Problem details -> Please convert every line of the items below into a Markdown table with two columns, Row and Line, numbering the rows and skipping blank lines. Leave the pictures out of the answer.
· · · · · · ·
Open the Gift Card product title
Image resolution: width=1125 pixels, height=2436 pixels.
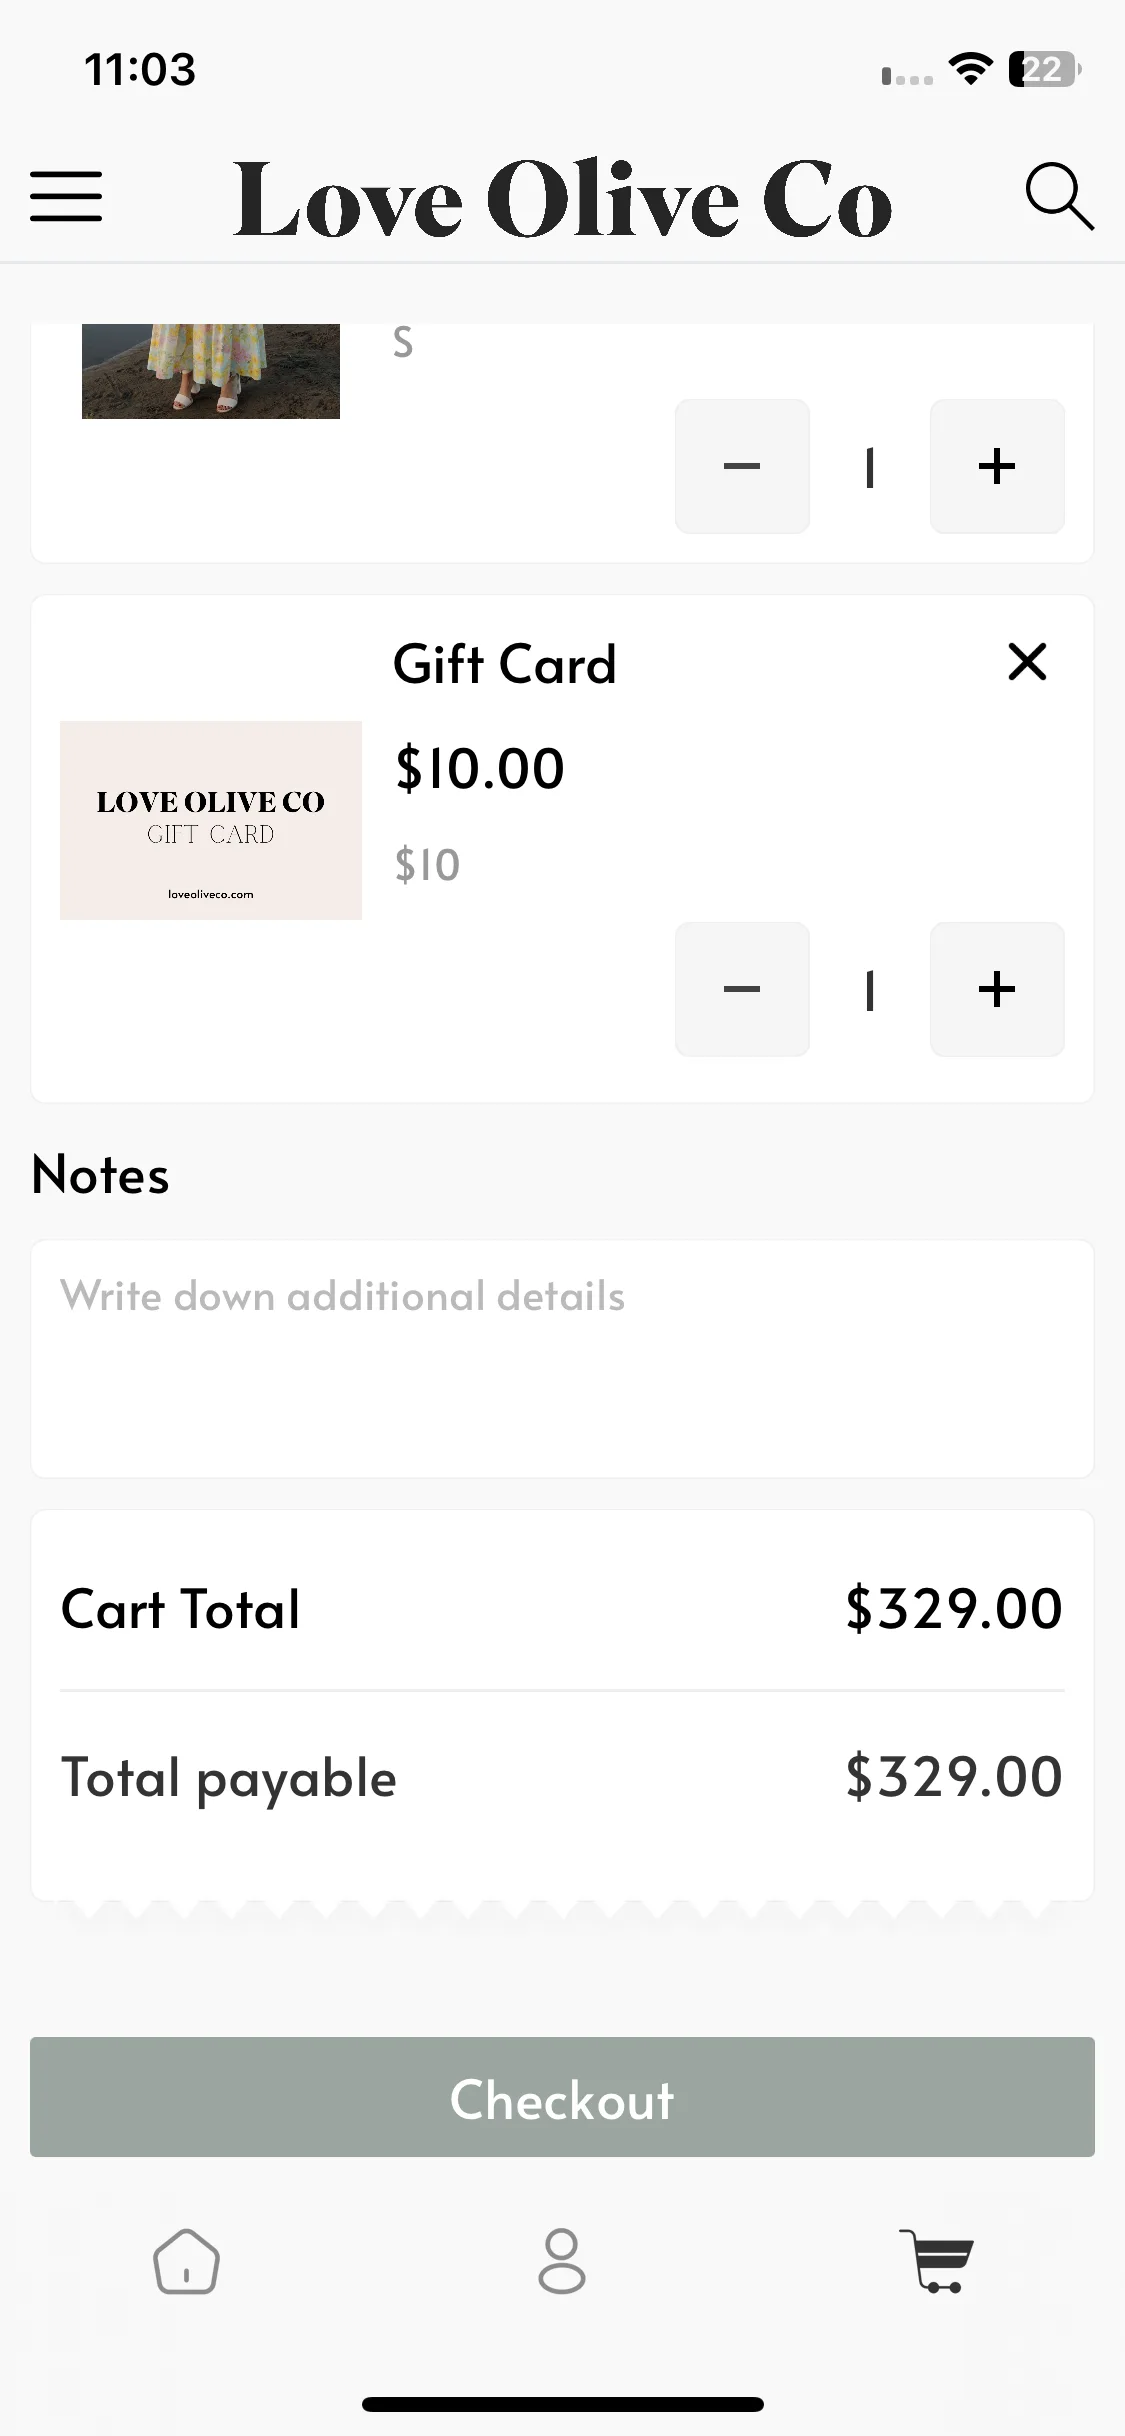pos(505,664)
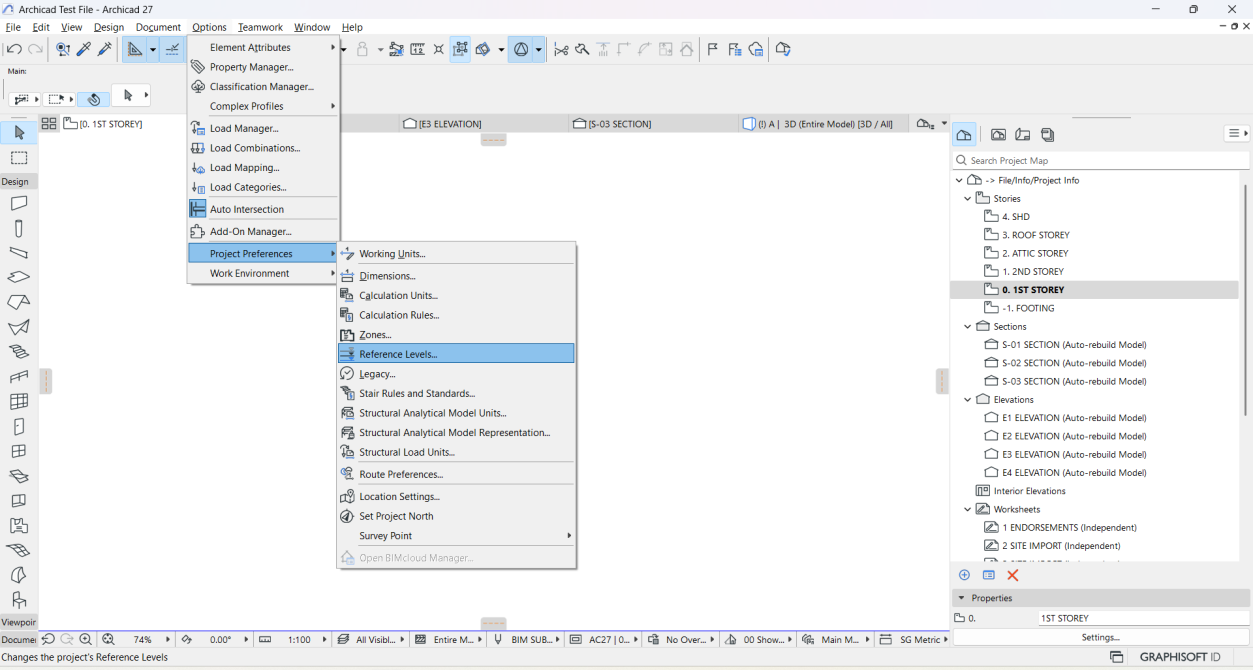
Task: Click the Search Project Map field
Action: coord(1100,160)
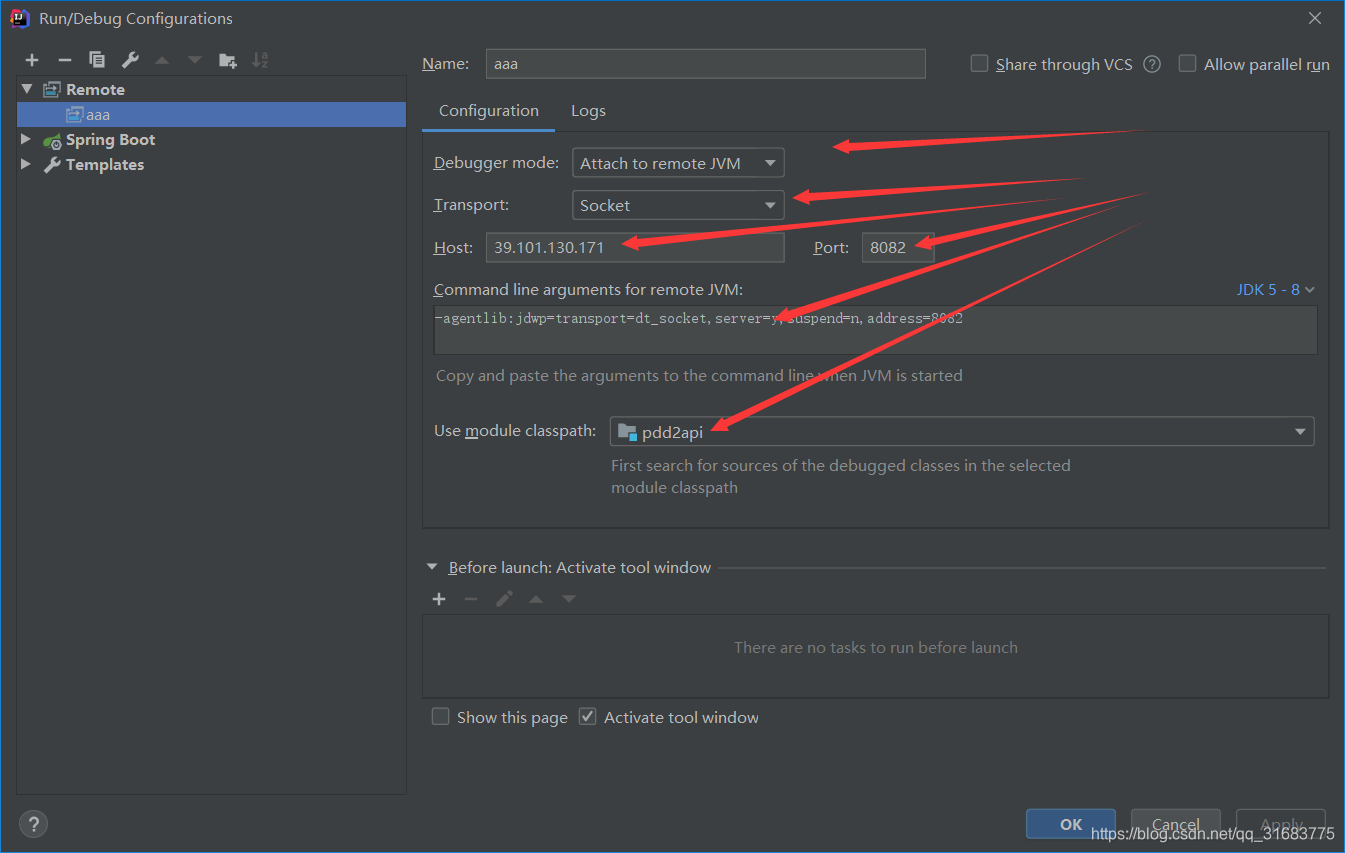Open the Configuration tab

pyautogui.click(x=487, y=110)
· · · · · · ·
Answer for this exercise ->
| Row | Line |
|---|---|
| 1 | Open the Gift Card product title |
| 2 | Image resolution: width=1125 pixels, height=2436 pixels. |
| 3 | pos(505,664) |
| 4 | Task: Click the Search Project Map field |
| 5 | Action: coord(1100,160) |
| 6 | Open the Configuration tab |
| 7 | pyautogui.click(x=487, y=110) |